TASK: Your task is to retype, exactly and only, the lines from the one containing "Given: Click Copy SQL to clipboard button" to the final line of the entries, leaving out all pictures.

(Records excerpted from a collection)
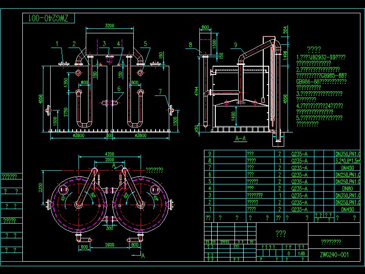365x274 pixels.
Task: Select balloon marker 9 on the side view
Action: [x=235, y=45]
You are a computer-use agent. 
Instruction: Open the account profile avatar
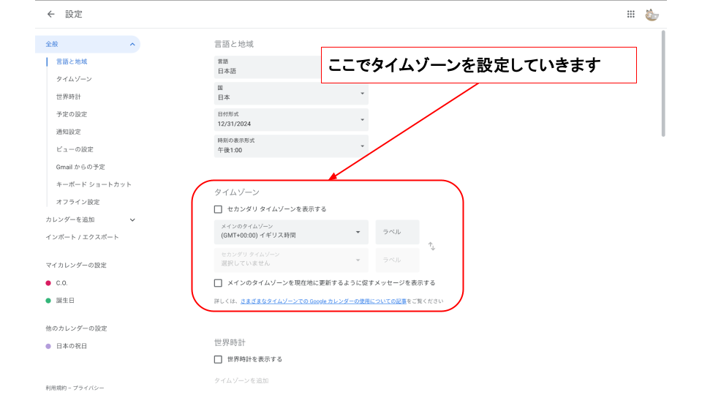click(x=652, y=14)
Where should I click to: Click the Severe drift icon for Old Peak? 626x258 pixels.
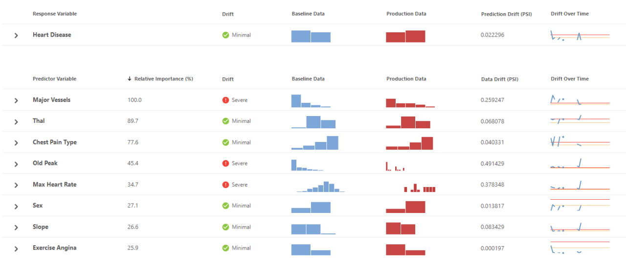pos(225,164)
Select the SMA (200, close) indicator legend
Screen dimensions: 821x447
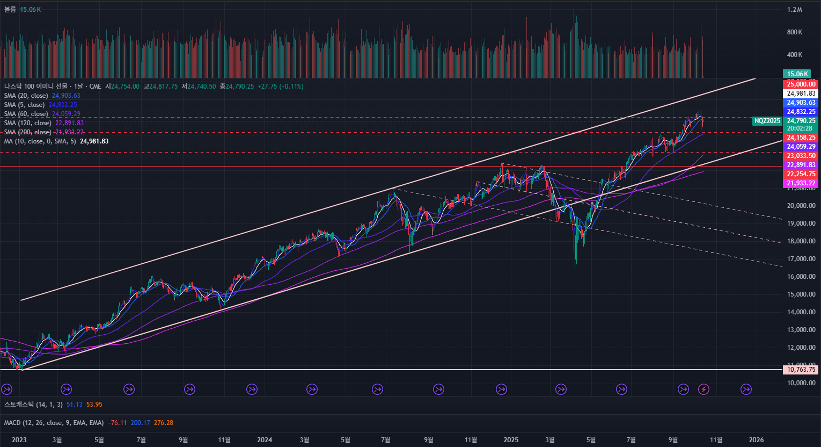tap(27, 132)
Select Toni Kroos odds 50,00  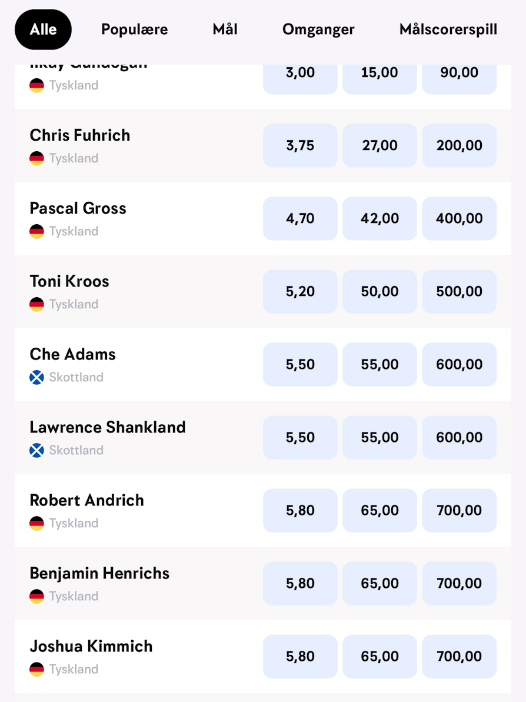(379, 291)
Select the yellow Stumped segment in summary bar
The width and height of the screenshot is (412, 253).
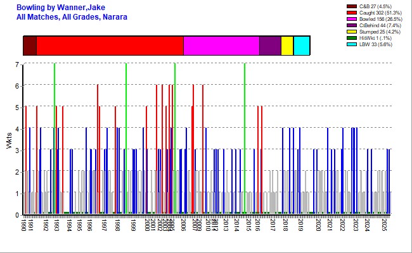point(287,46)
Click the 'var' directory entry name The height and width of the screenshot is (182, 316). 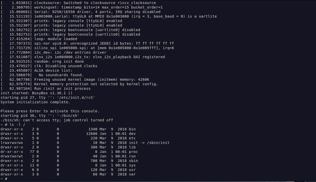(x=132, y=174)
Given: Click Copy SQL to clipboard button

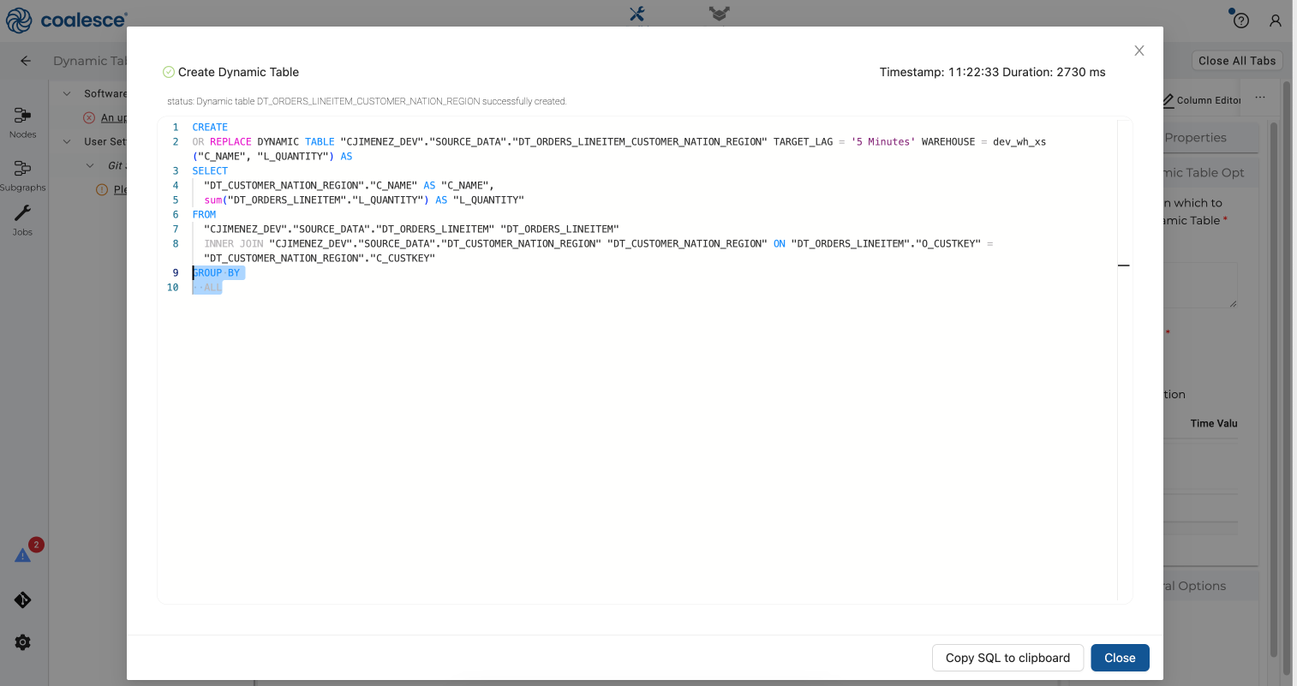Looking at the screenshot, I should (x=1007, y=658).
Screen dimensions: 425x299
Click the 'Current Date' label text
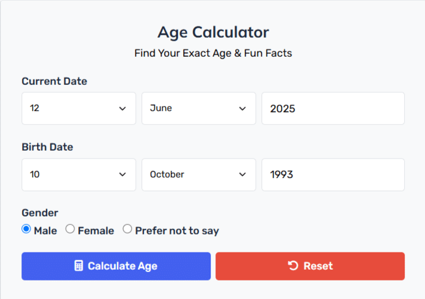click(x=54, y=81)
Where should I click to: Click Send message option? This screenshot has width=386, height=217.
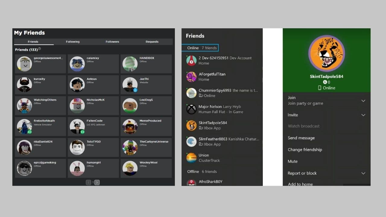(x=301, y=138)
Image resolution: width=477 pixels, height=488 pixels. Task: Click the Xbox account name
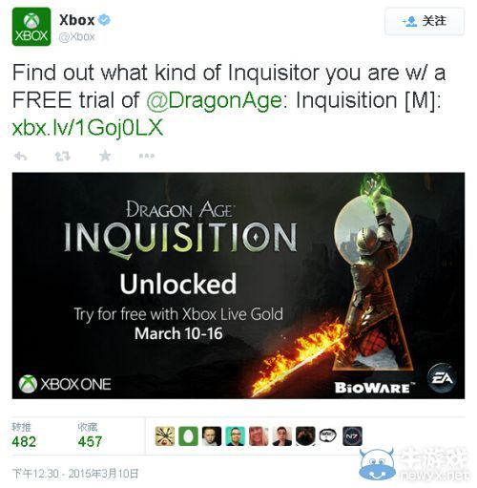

TASK ANSWER:
Given: Click Copy SQL to clipboard button

Looking at the screenshot, I should (x=1007, y=658).
Screen dimensions: 425x299
Click the 'Current Date' label text
click(x=54, y=81)
Where should I click to: Click Send message option? This screenshot has width=386, height=217.
(x=301, y=138)
Image resolution: width=477 pixels, height=488 pixels. Task: Click the Xbox account name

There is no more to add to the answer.